Dannie: At Deloitte, we must walk the talk daily. This means not only accepting but actively supporting diversity in our teams. We should feel confident showcasing this to our clients, especially as senior leaders we have duty of care. While I've never experienced a client making negative comments, we should prepare ourselves for any situation, especially within our teams. Additionally, I believe we have a responsibility to engage the broader community and make inclusivity acceptable.

Niall: The trickle affect. It's about maintaining a steady reminder that inclusivity isn't just a one-month-a-year effort. For example, last year the Proud network organised lanyards for Pride, and there was such a demand for them that we had to order more. These lanyards are now worn all year round by many employees. They serve as a subtle, continuous affirmation of our commitment to LGBTQIA+ inclusivity. We also try to include updates about diversity initiatives in our internalfirmwide communications from our Proud network. We remind our colleagues about monthly meetups, at external professional groups in Zurich and Geneva. These efforts reinforce that Pride isn't just a one-off event, as we engage with other firms – it becomes part of a broader community effort.

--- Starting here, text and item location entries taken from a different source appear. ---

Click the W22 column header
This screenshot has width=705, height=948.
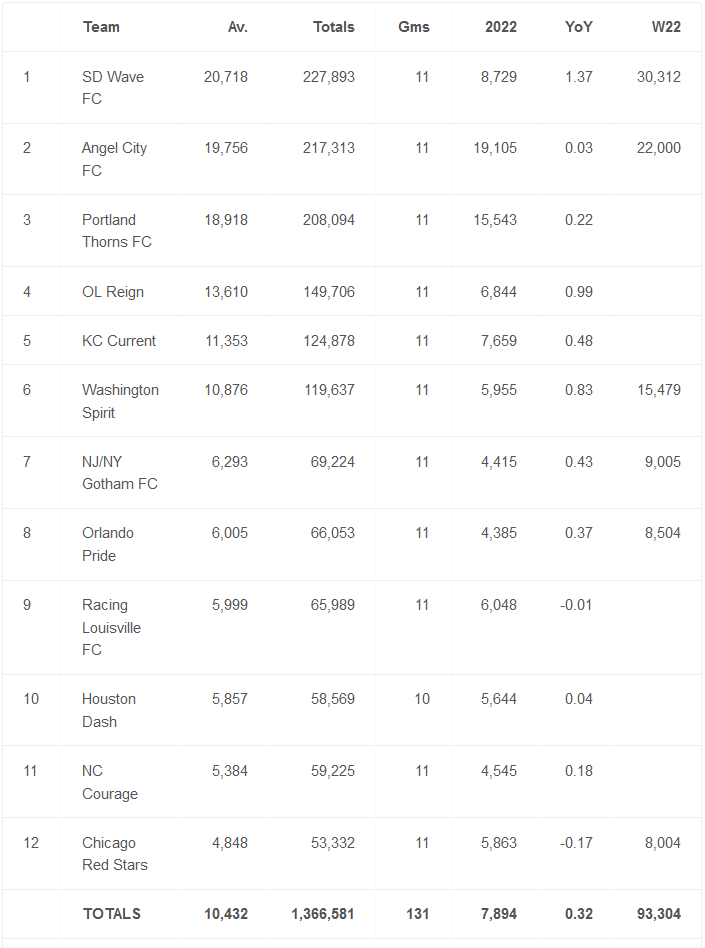[666, 27]
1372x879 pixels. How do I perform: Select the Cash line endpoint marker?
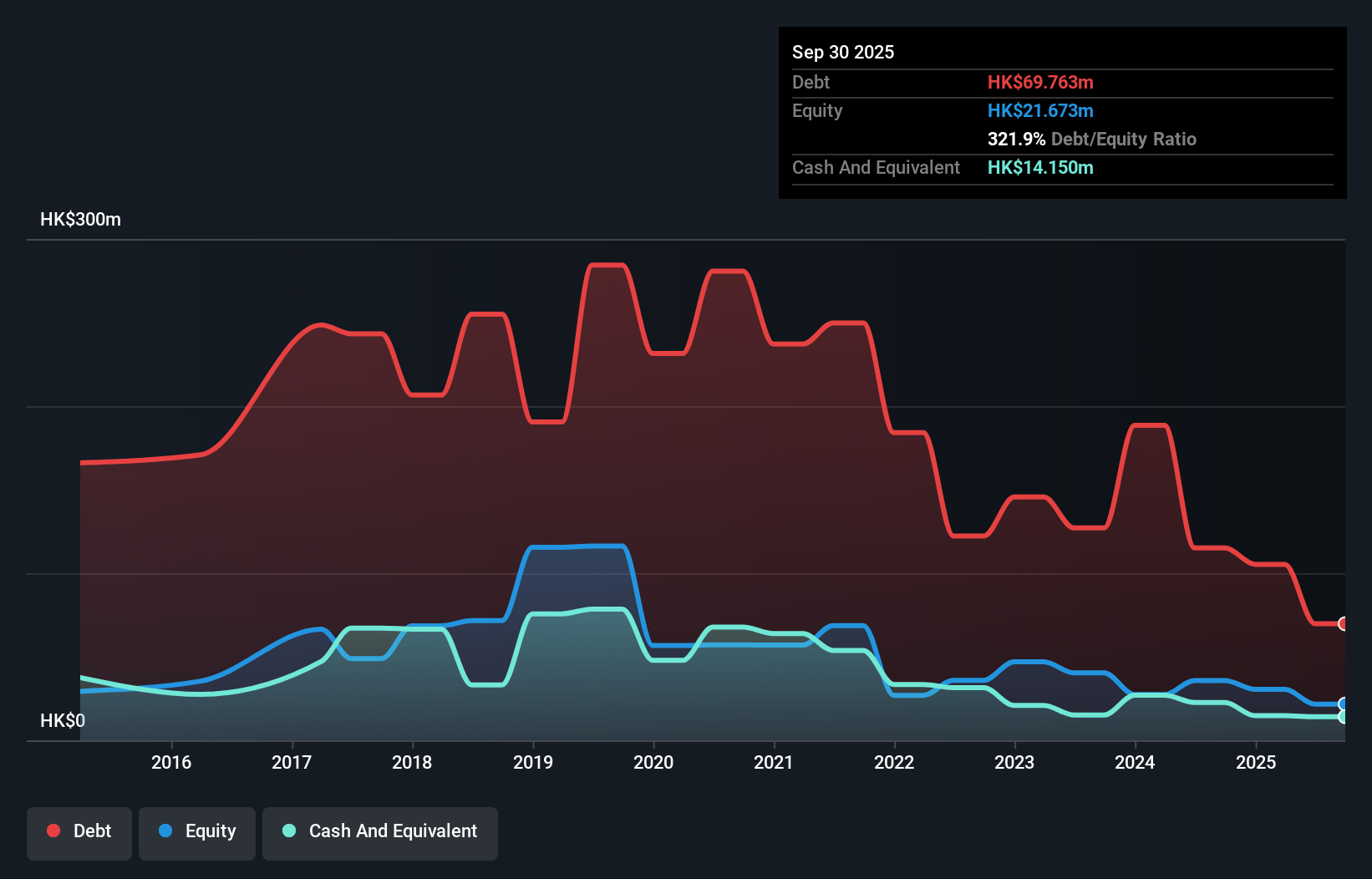(1342, 717)

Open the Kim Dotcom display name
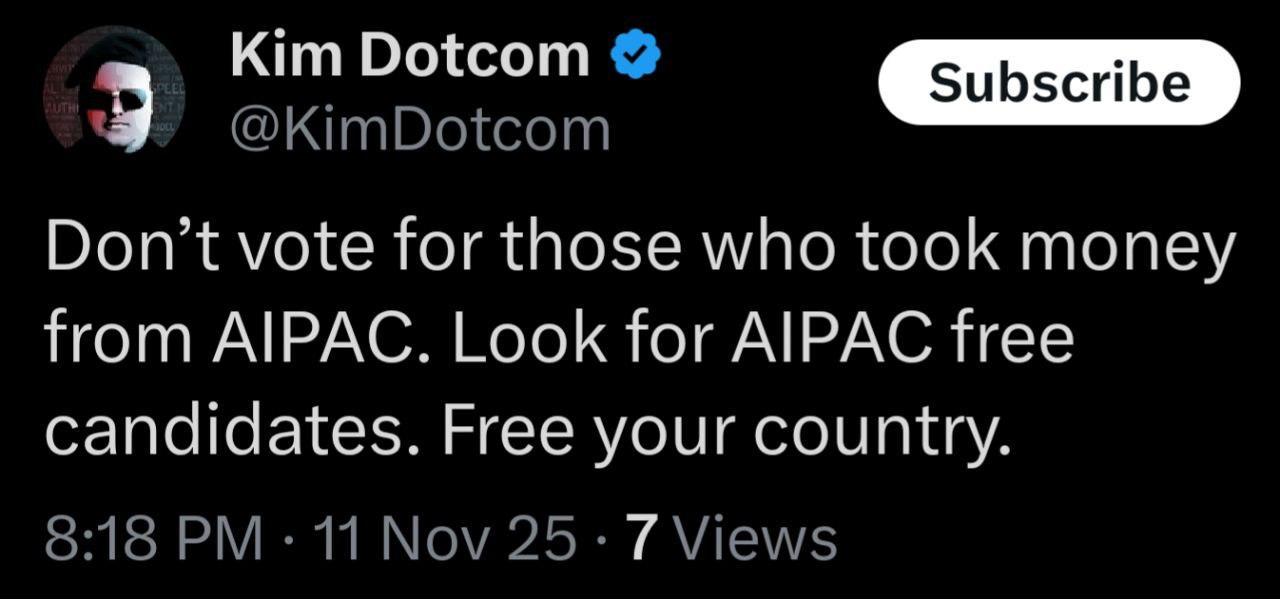(x=410, y=56)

Niall, a Senior Manager in Consulting and a Proud ally

What is your vision for the future of the workplace, particularly when it comes to inclusivity and diversity?

Niall: I see a future where diversity and inclusion are the norm, not the exception. A future where we don't even need to discuss this topic because it's so ingrained in the way we do things.

Dannie: I agree. I also hope that we can move beyond just diversity and inclusion to true equity, where everyone, regardless of their identity, has the same opportunities and is valued for their unique contributions. I would love to live in a world where when we say, “I have a baby. I’m a mom. I’m gay. I’m trans.” The answer is, “Great, fantastic. Thank you for sharing.” That's the future I'm working towards.